> _Exercices_:
**A.** Traduisez en anglais cette phrase de la critique de lecture : « La tension sans relâche que tisse Juli Zeh est purement psychologique et diablement efficace ! »
**B.** Recopiez le passage de la critique de lecture compris entre « Et voilà qu’il » et « ma lecture ! », ces deux bornes incluses.

Traduction de l’allemand par Rose Labourie, éditions Actes Sud
Il y a fort longtemps, j’ai commencé La fille sans qualités (Spieltrieb) de l’autrice allemande Juli Zeh, sans réussir à dépasser les trente premières pages. Ce n’était peut-être pas le bon moment (le thème est assez rude), ou m’attaquer à sa version originale était trop ambitieux à l’époque, je ne saurais plus dire. Toujours est-il que, pendant des années, je n’ai plus osé me tourner vers cette autrice entretemps devenue prolifique.
Et voilà qu’il y a quelques semaines, j’ai repéré dans la petite section germanophone de ma médiathèque Nouvel An (Neujahr), un autre roman de Juli Zeh, plus récent, plus court et surtout désigné comme « coup de cœur » par les bibliothécaires. Je crois n’avoir jamais été déçue par ce label et le moment semblait donc venu d’enfin tenter de dépasser mon premier échec avec cette écrivaine. Et j’ai bien fait !
Dès les premières lignes, j’ai été happée par ce roman haletant, digne d’un thriller et pourtant dénué de meurtre ou d’enquête. La tension sans relâche que tisse Juli Zeh est purement psychologique et diablement efficace ! Je me suis plusieurs fois surprise à être en apnée au cours de ma lecture !

> _Données fournies_:
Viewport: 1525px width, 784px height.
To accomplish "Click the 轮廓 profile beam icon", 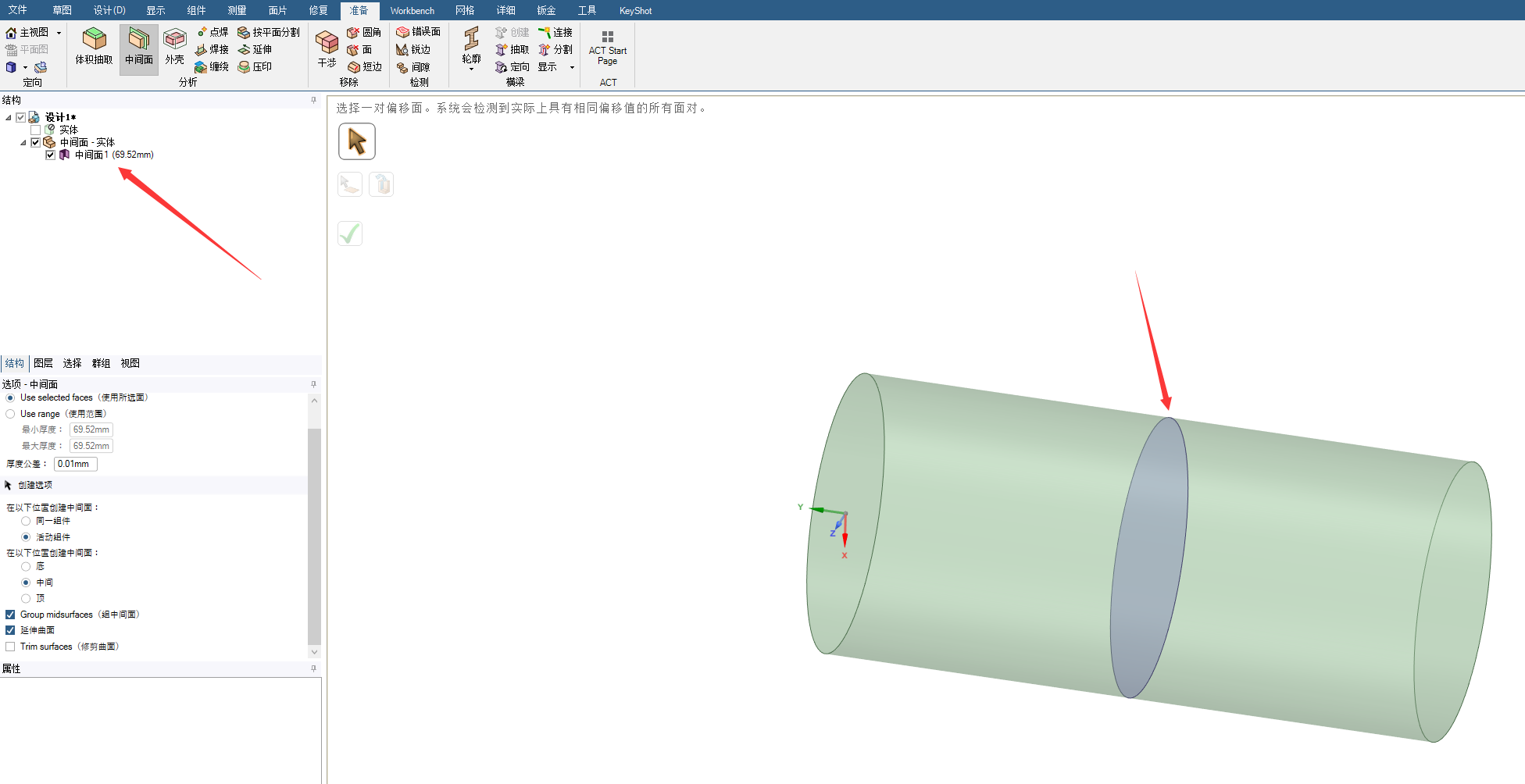I will pyautogui.click(x=471, y=46).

> _Réponses par exercice_:
**A.** The relentless tension that Juli Zeh weaves is purely psychological and devilishly effective!

**B.**
Et voilà qu’il y a quelques semaines, j’ai repéré dans la petite section germanophone de ma médiathèque Nouvel An (Neujahr), un autre roman de Juli Zeh, plus récent, plus court et surtout désigné comme « coup de cœur » par les bibliothécaires. Je crois n’avoir jamais été déçue par ce label et le moment semblait donc venu d’enfin tenter de dépasser mon premier échec avec cette écrivaine. Et j’ai bien fait !
Dès les premières lignes, j’ai été happée par ce roman haletant, digne d’un thriller et pourtant dénué de meurtre ou d’enquête. La tension sans relâche que tisse Juli Zeh est purement psychologique et diablement efficace ! Je me suis plusieurs fois surprise à être en apnée au cours de ma lecture !